Conrad Ohnuki is an Australian photographer based in Manchester. He’s interested in the landscape as an antihuman force. His photography records how we scar the landscape with our patterns of work, conflict and habituation but also how it reclaims its own; eroding our structures and threatening our infrastructure. His project “The Concrete Coast” won the Micheal Ormerod travel award.

Claire Griffiths investigates social documentary through photography, hidden cultures and cinematic approaches to photography. Her work is concerned with community environments, and psychology of place. Her current project captures the stories and history of performers in Blackpool in and prior to the 1970’s supported by Arts Council England. Her images from Jeremy Deller’s project – “We’re here because We’re here” were featured on the BBC Documentary and were published in the associated book in 2017.

Mark Hobbs has been a photographer for over twenty years as both an amateur and a professional. His main passion is portrait and documentary photography, areas he is exploring further in 2018 with the Redeye Lightbox program.  His work is driven by the real version of a subject, rather than the portrayed one, in everything from statistics to selfies. He has worked on projects covering self-employment, mental health, housing and snowmen. Mark’s work has featured in a variety of publications and a number of exhibitions, most recently for Chorlton Arts Festival in May 2016.

 Charlie Booth splits her time between roles at Redeye, the photography network as Programme Coordinator and as a Community Engagement Manager at Manchester Histories. She is also an Associate Curator for Weiora Projects, most recently working on the National Touring exhibition, Tall Tales.  Since graduating from the University of Manchester with a BA (hons.) in History of Art she has worked with organisations such as The Hepworth Wakefield, Let’s Go!, South Square Gallery, Centre for Chinese Contemporary Art, FutureEverything and Sounds from the Other City. In 2015, she co-founded a small affordable art gallery in the Centre of Manchester. TAGallery ran for a year and exhibited work from Manchester based artists Stanley Chow, Richard Shields, James Moss and MCR Moleskine project.

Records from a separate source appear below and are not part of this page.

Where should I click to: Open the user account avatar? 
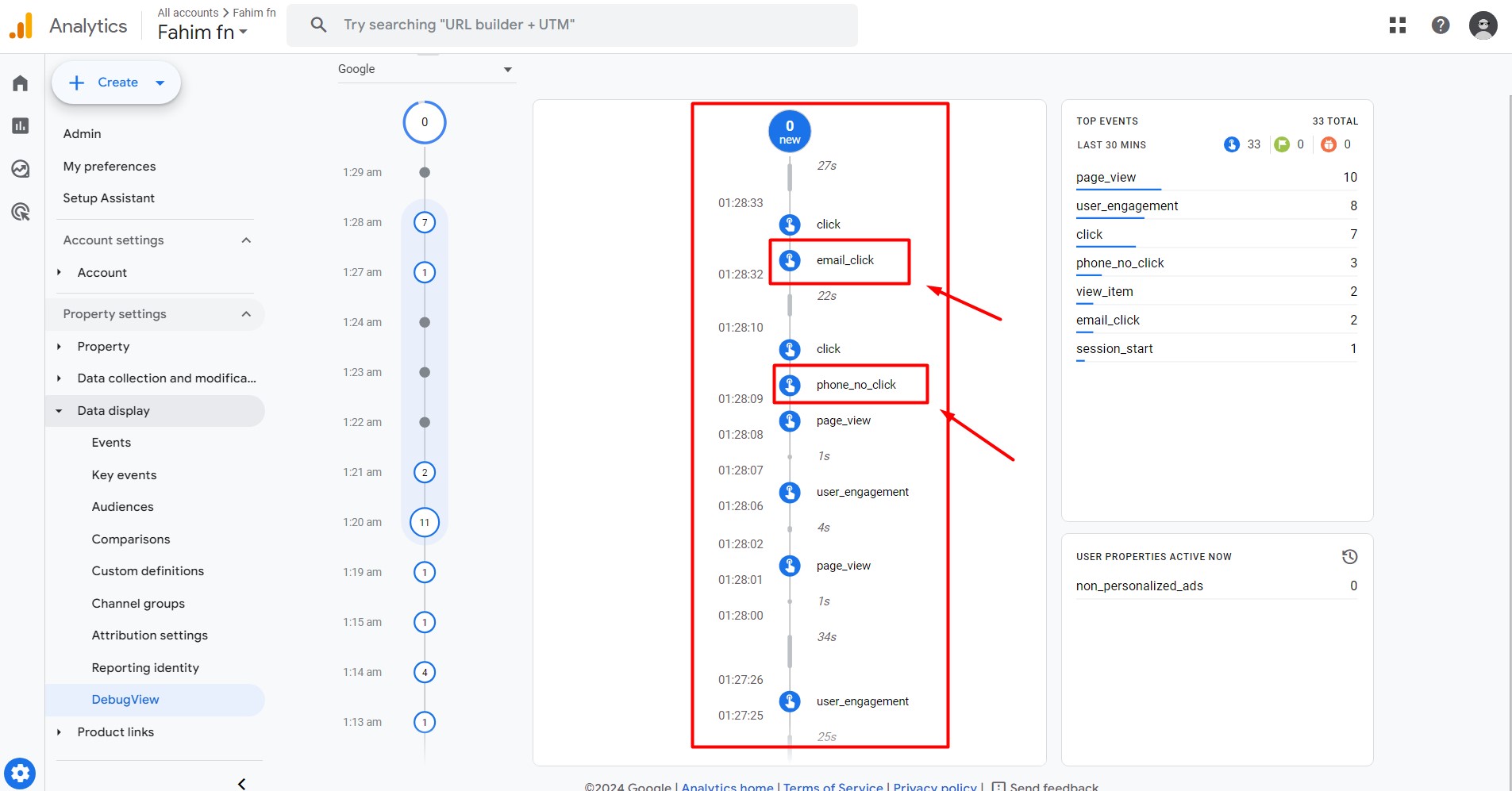1483,25
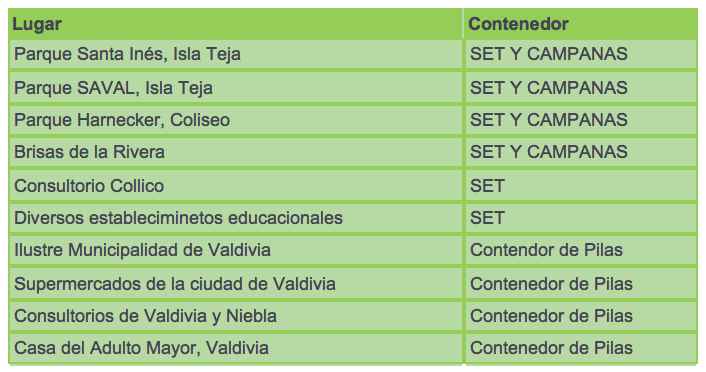Click the SET cell beside Consultorio Collico
This screenshot has width=706, height=372.
(x=580, y=185)
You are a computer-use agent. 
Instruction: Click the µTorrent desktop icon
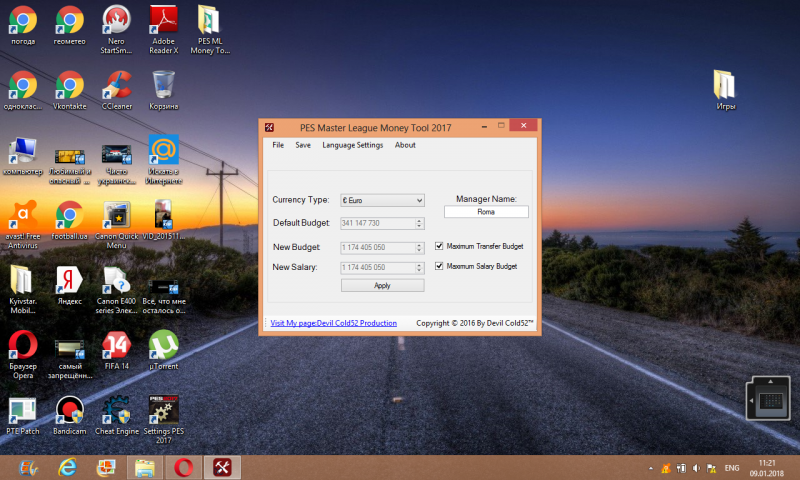(163, 351)
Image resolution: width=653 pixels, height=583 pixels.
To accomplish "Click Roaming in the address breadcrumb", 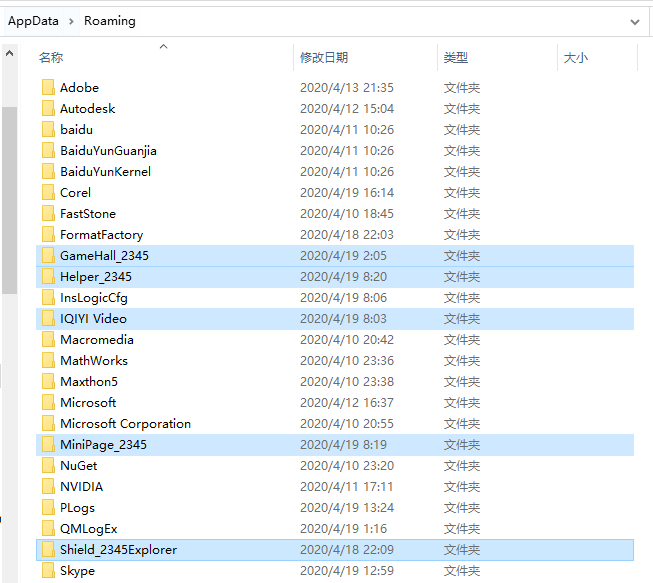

Kate Jesson is best known for her roles as curator of Manchester Art Gallery, Kate is also one of three mentors for Lightbox 2017/18. Her role at Manchester Art Gallery has seen her bring of exhibitions including most recently Vogue 100, Strange and Familiar and Manchester based artist Pat Flynn to the gallery. Kate is also a freelance arts consultant and is part of the team that organise the annual Manchester Contemporary; an invitational art fair that gives a platform to emerging galleries and their artists during Buy Art Fair in Manchester.  Kate is also currently Chair of the Contemporary Visual Arts Network (NW), a network creating opportunities for artists, and professionals to develop their practice, share ideas, knowledge & resources, and cultivate relationships and sits on the board at The Grundy Art Gallery, Blackpool.